-- Work order --
Rewrite part of the passage about the open letter on South Africa's book industry, beginning at the words "The signatories emphasise" and stopping after "can be home-delivered.". Replace "signatories" with "letter writers".

-- Passage --
"""

Those who have signed the letter include Nobel prizewinner JM Coetzee, novelist and poet Zakes Mda, poet and writer Mongane Wally Serote, and performer and satirist Pieter-Dirk Uys.

Industry is already vulnerable and needs a lifeline

In the letter, they warn that South Africa could lose its book industry if it is not allowed to trade freely again as soon as possible. They point out that the industry was already vulnerable before the pandemic and is now even more so and in urgent need of a lifeline.

“We as a country are at great risk of losing not only our booksellers, but our publishers too,” the letter says.

“We are concerned about the jobs that will be lost, as well as the loss of vital cultural and intellectual space. This space will not be easily regained once the COVID-19 crisis is over.”

Not calling for bookstores to be open

The signatories emphasise that they are not calling for bookstores to be open at a time when social distancing measures remain critical. Rather, they ask that government allow booksellers to trade through other means, such as online or phone orders that can be home-delivered.

“We would like to see emerge, out of this crisis, an opportunity for developing better book delivery at a community level, so that the key work already done to build literacy in South Africa will not be lost.”

The open letter points out that restaurants will be able to deliver food under Level 4.

“We would like to urge that brain-food be delivered, too, as an essential service: not just so that writers can keep writing and publishers can keep publishing and booksellers can keep selling, but so that readers can keep reading; that new ideas can keep sprouting and that the life of the mind of our country can keep growing.”

"""

-- Supplied records --
"""

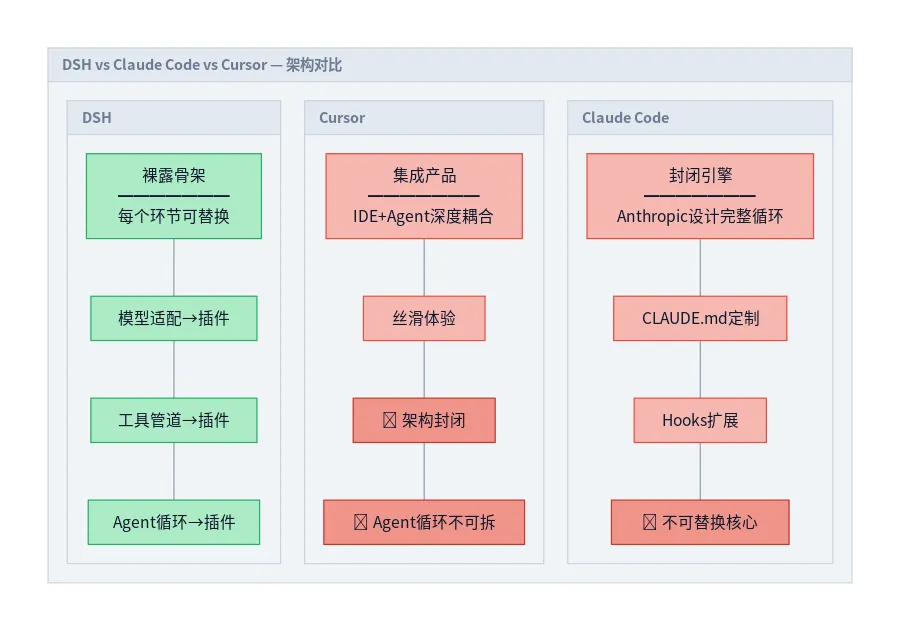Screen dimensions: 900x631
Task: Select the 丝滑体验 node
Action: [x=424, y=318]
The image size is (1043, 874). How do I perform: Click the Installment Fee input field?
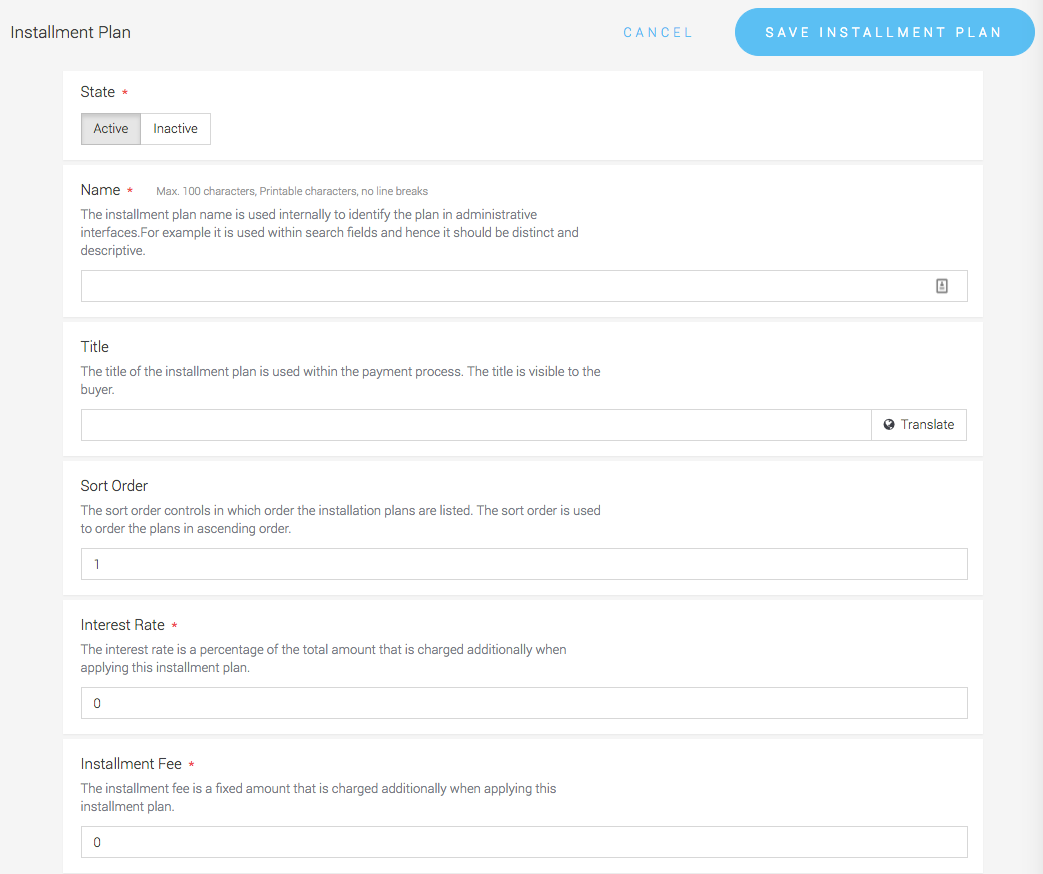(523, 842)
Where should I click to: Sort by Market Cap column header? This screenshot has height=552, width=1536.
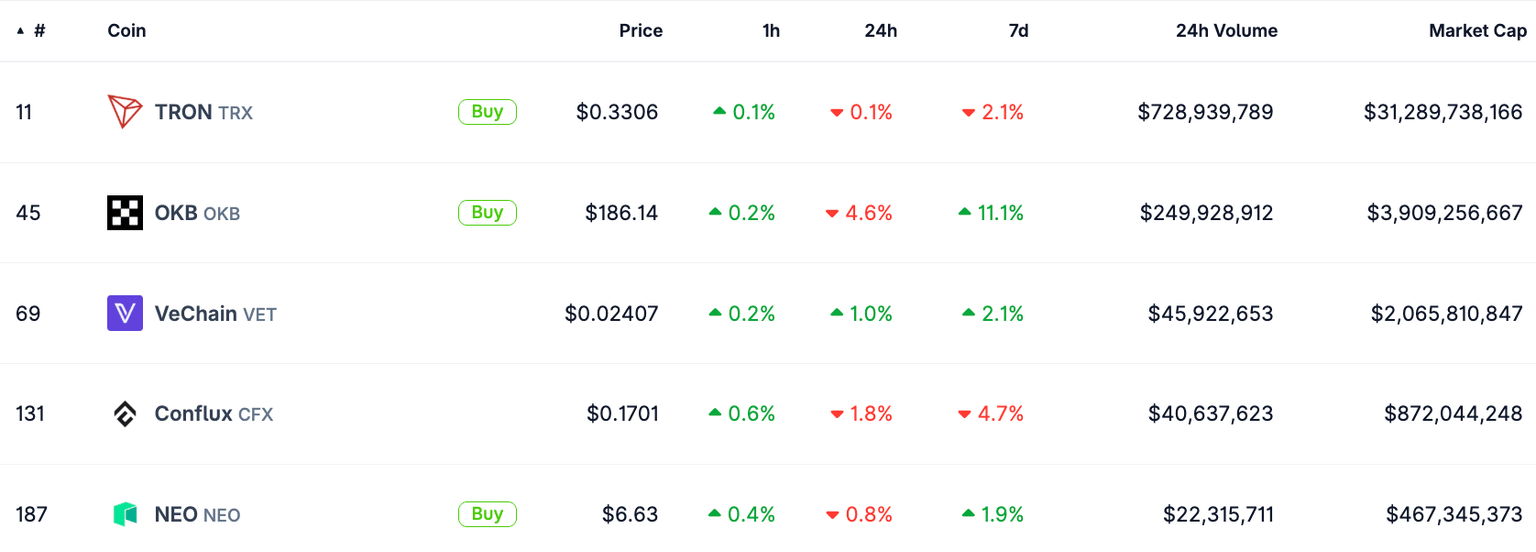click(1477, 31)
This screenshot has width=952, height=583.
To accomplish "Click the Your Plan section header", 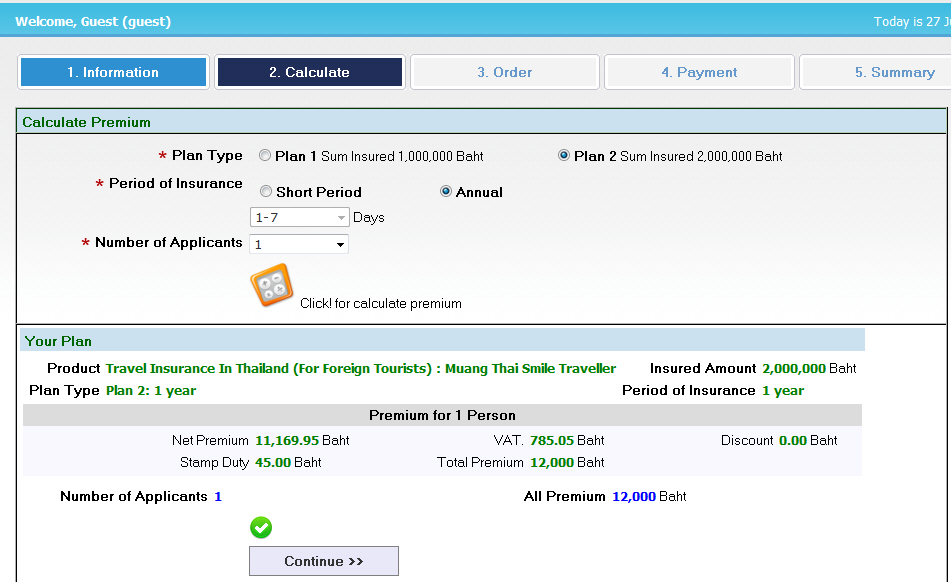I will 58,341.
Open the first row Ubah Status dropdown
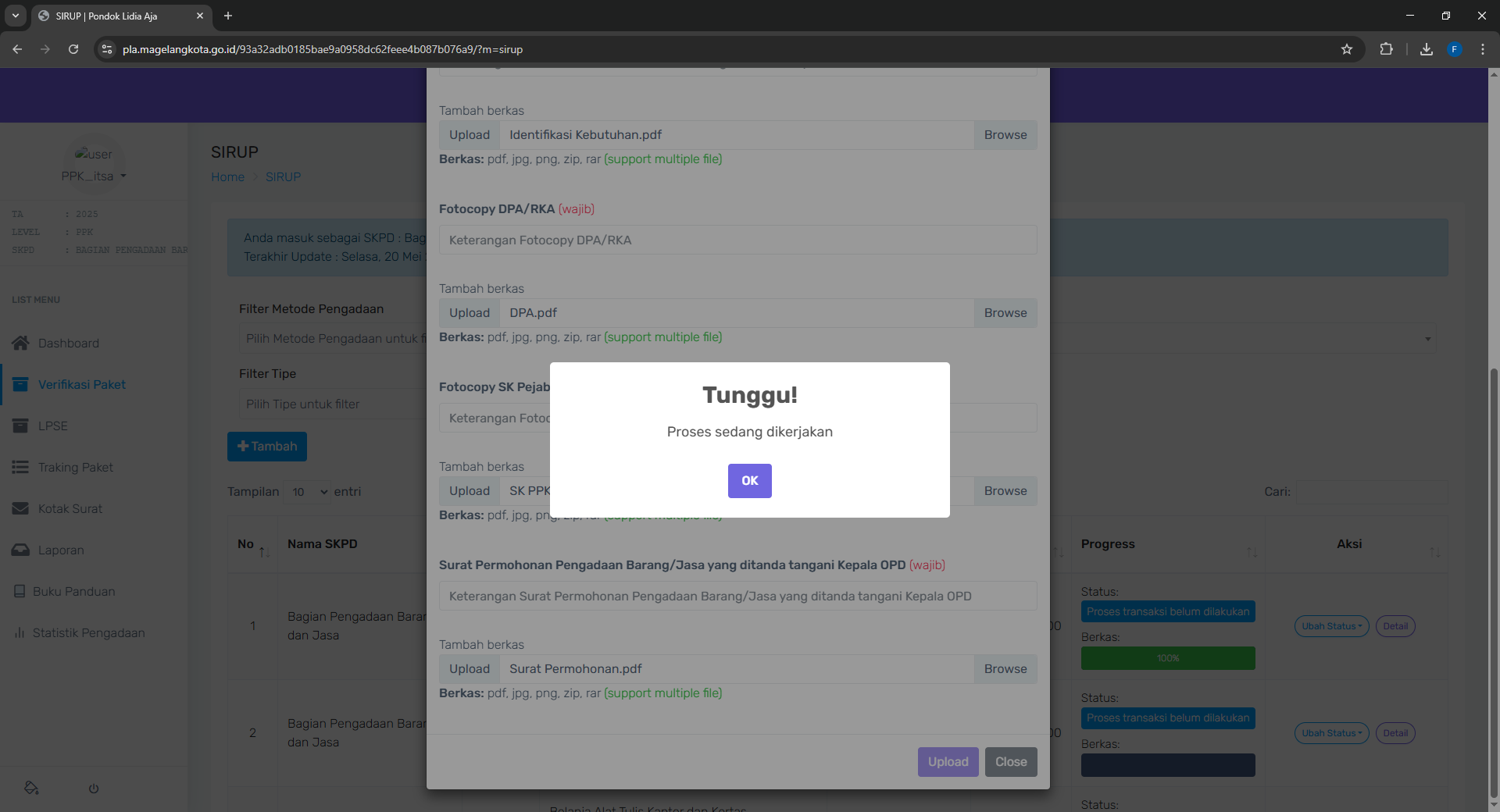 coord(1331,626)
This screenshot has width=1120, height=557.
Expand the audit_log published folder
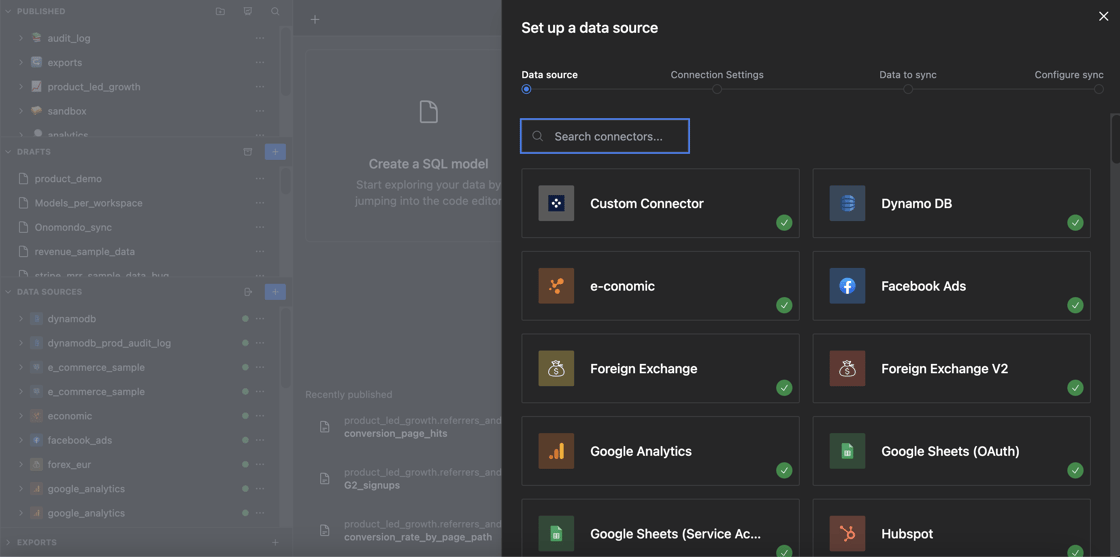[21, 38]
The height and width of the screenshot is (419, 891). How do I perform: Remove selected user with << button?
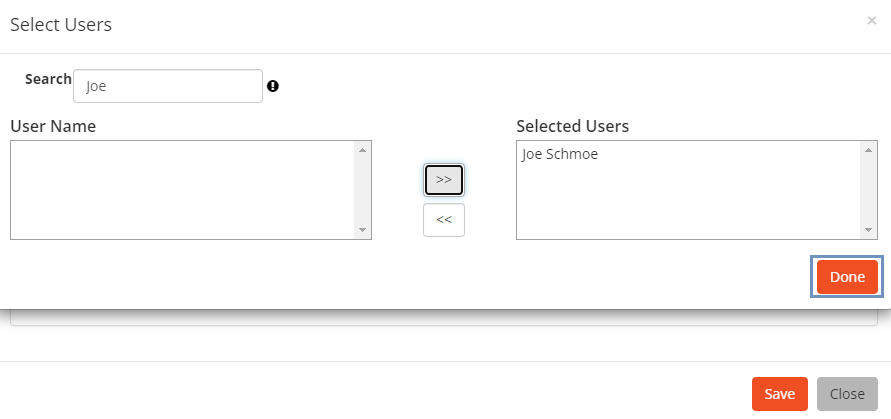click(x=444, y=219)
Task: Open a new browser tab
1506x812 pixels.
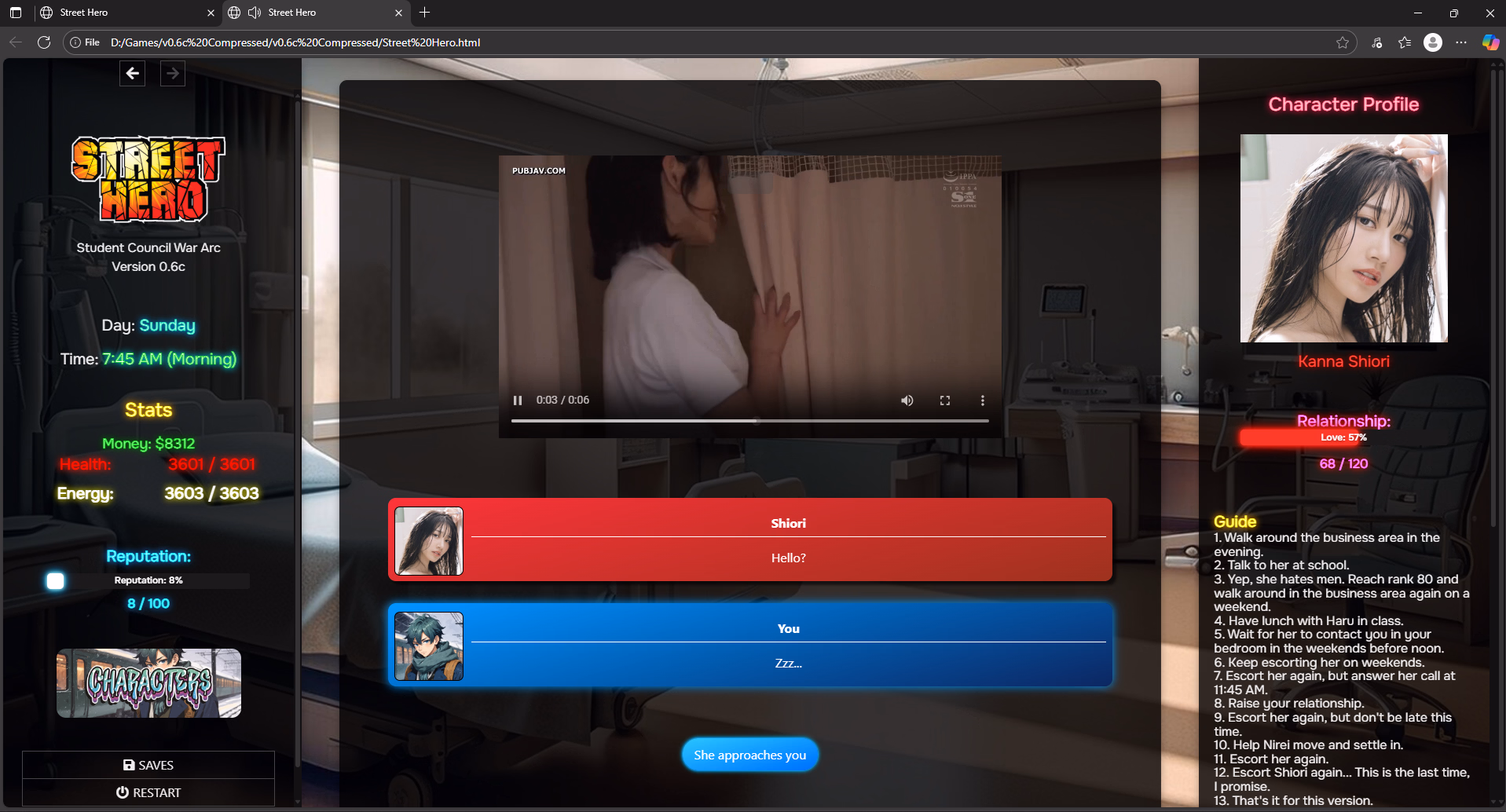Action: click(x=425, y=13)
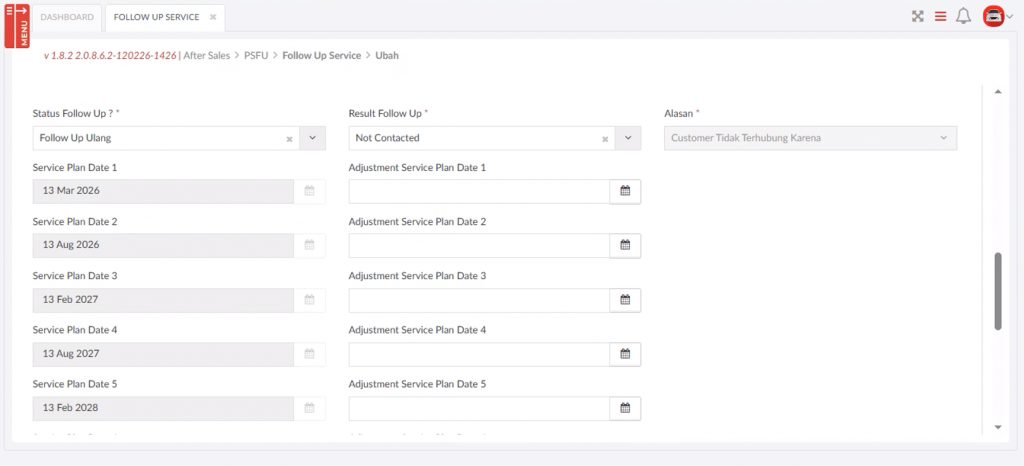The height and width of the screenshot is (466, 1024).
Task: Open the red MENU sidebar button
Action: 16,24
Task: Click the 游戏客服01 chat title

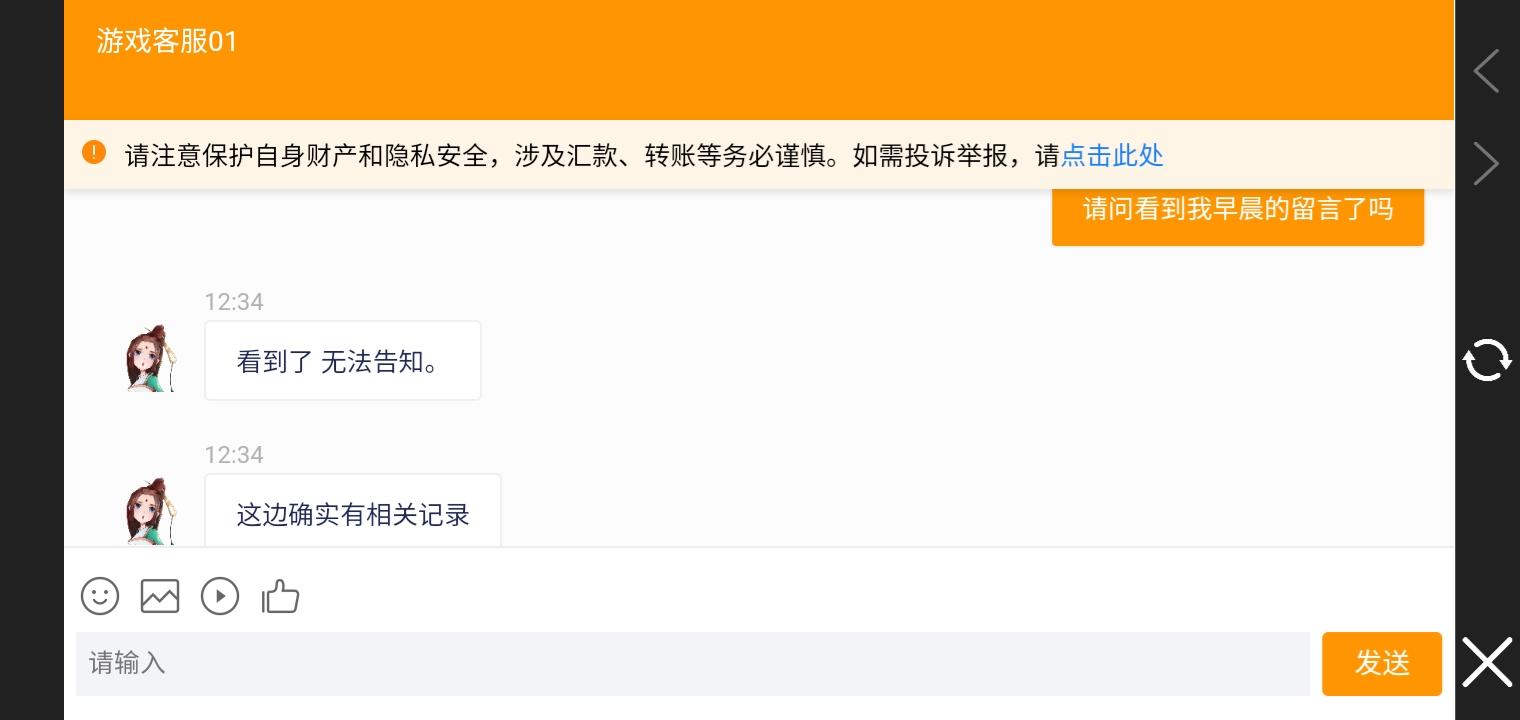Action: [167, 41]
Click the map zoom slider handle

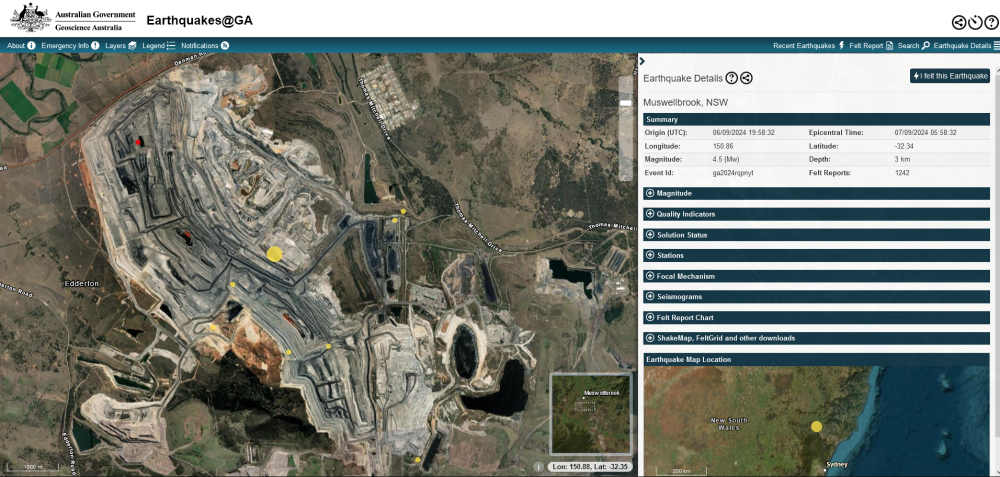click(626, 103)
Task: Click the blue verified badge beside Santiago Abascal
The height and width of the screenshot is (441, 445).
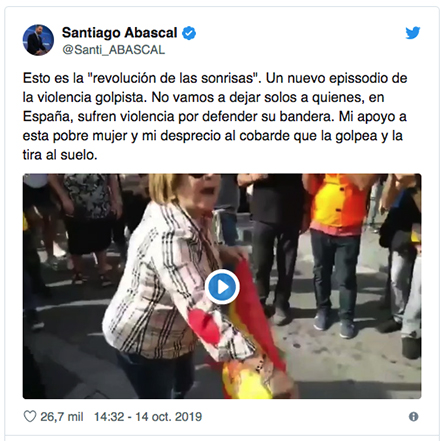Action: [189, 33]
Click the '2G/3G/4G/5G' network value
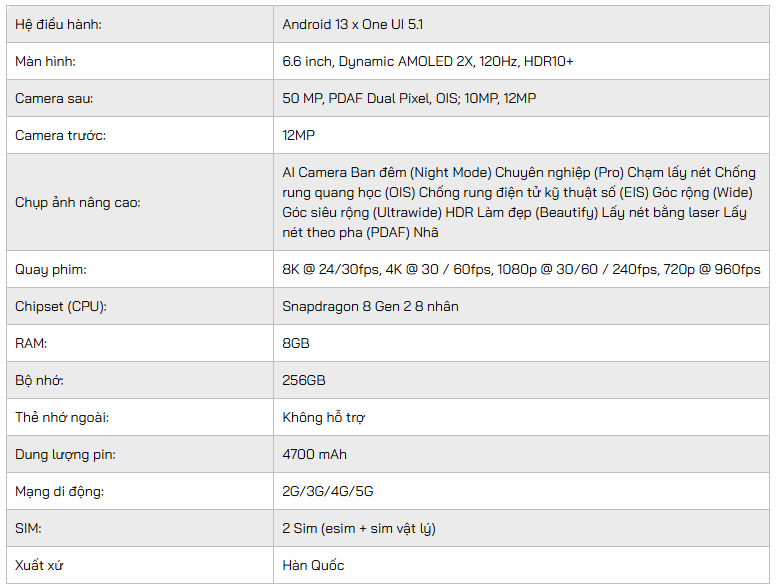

"""

-- Reply to the task --
The letter writers emphasise that they are not calling for bookstores to be open at a time when social distancing measures remain critical. Rather, they ask that government allow booksellers to trade through other means, such as online or phone orders that can be home-delivered.